GIVEN TEXT
Begin
Anyway, just opened it, after finding a correct corkscrew and struggling with the steel cork holder. On pouring it's a nice golden yellow colour, with a strong compact head. I could immediately smell the winey taste common to high alcohol beers, which is when i went searching and discovered it's 8.5%.

First taste showed the common winey taste, but nowhere near as stong as i thought from the smell. The bitterness was sharp up front, but complex, tasting to me like a variety of hops has been used in this beer. There is very little residual bitterness though. The beer is slightly sweet, tasting slightly under attenuated. The winey flavour dissapears after a few sips, as does the sweet taste.
I'd say it's a very nicely balanced beer, reminiscent of a Leffe Blonde (to my uneducated tastes) but nowehere near as "in your face"; more subtly and suitable to non hardcore beer fanatics.
 
You got yourself a nice farmhouse bier de garde. I have had several of these in the past, and each time they tasted slightly different. Its one of the things I love about artisinal brewers - their beers can differ slightly from batch to batch. Interestingly enough, the first time I tried one I very nearly spat it out, but the rest have been pure heaven.



Cheers,
TSD
 
Tried this once. Be reluctant to try it again

Found it had a harsh solvent taste
 
3Monts is a wonderful beer. When I have tasted it here it has been great. I would love to taste it closer to home when it has not had to undergo a long trip on a boat and is in premium condition I have also had the Chi Ti Blonde which is another wonderful example.
End
EXERCISE INPUT
Begin
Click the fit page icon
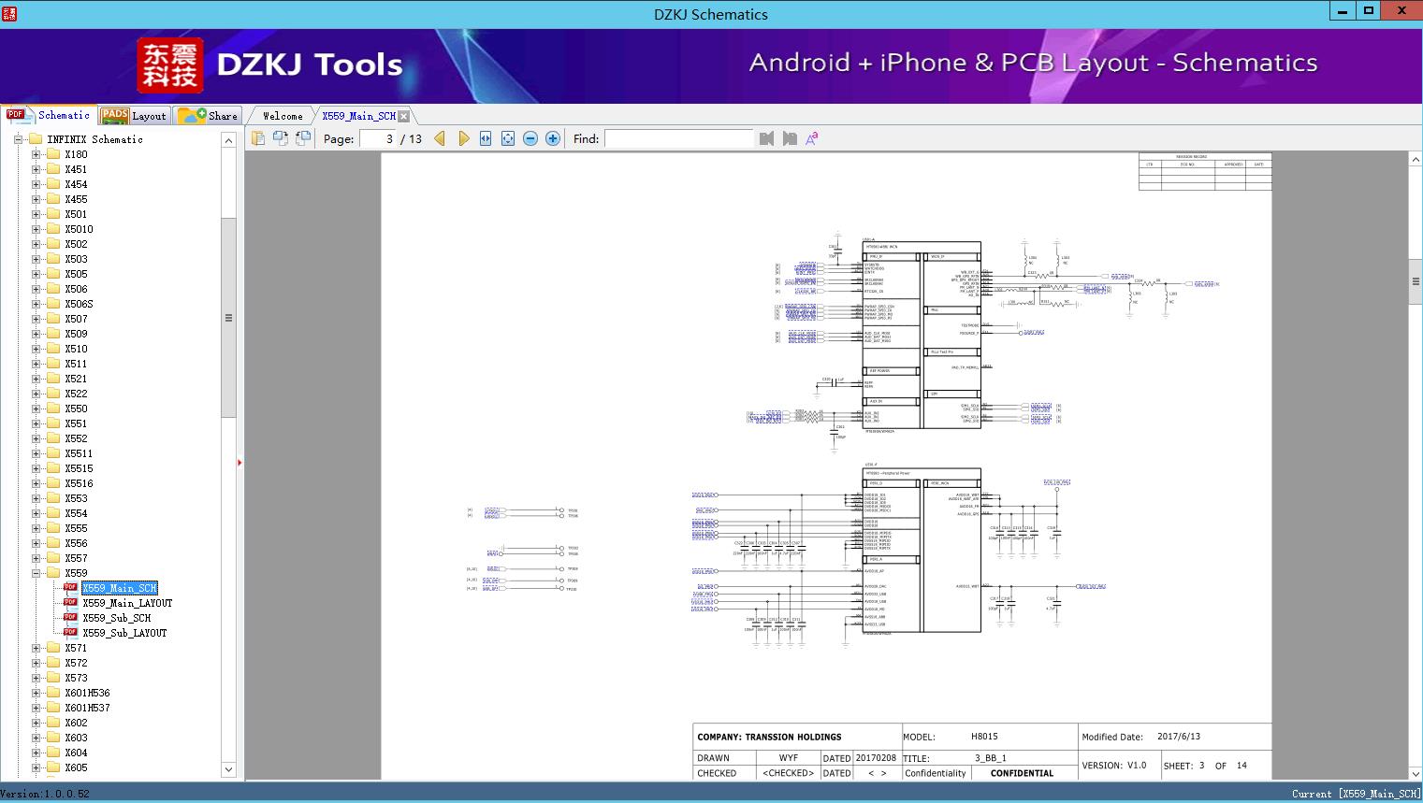Image resolution: width=1423 pixels, height=803 pixels. [x=508, y=138]
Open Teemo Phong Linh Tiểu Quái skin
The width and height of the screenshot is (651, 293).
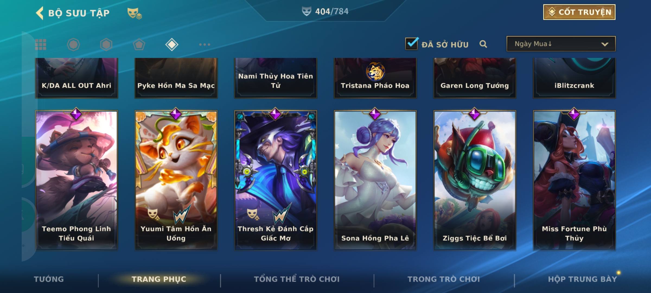[x=76, y=180]
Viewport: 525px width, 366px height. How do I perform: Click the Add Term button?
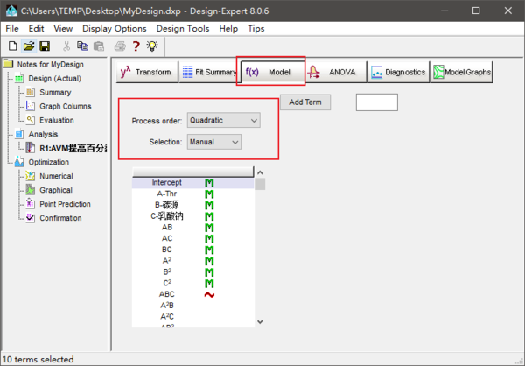point(305,102)

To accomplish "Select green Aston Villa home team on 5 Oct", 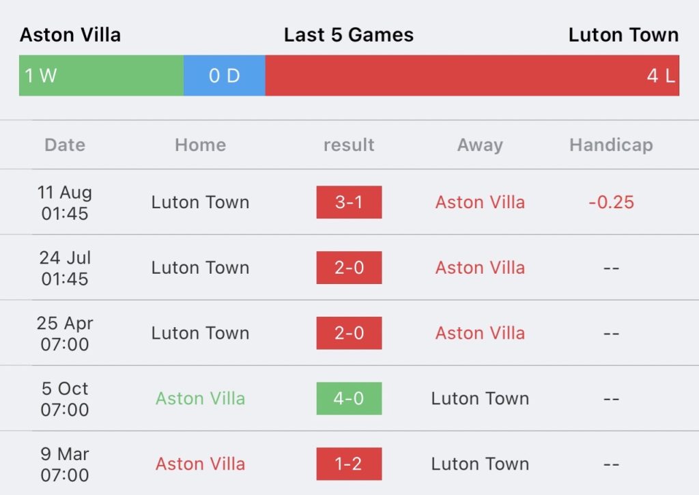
End
EXERCISE SET
[A] Answer these questions from the beer discussion:
(i) What alcohol percentage did the first poster find the beer to be?
(ii) What color was the beer on pouring?
(iii) What taste made one poster reluctant to try the beer again?
[B] Rewrite the entries with "Click" replaced by "Tap" throughout and everything else left unchanged. Leave the pictures out.
The beer discussion and the entries come from separate, unrelated sources.

ANSWERS TO THE EXERCISES
[A]
(i) 8.5%
(ii) Golden yellow
(iii) A harsh solvent taste

[B]
Tap the fit page icon
Image resolution: width=1423 pixels, height=803 pixels. [x=508, y=138]
Open Teemo Phong Linh Tiểu Quái skin
The width and height of the screenshot is (651, 293).
[x=76, y=180]
Viewport: 525px width, 366px height. How do I perform: Tap the Add Term button?
point(305,102)

To accomplish "Select green Aston Villa home team on 5 Oct", 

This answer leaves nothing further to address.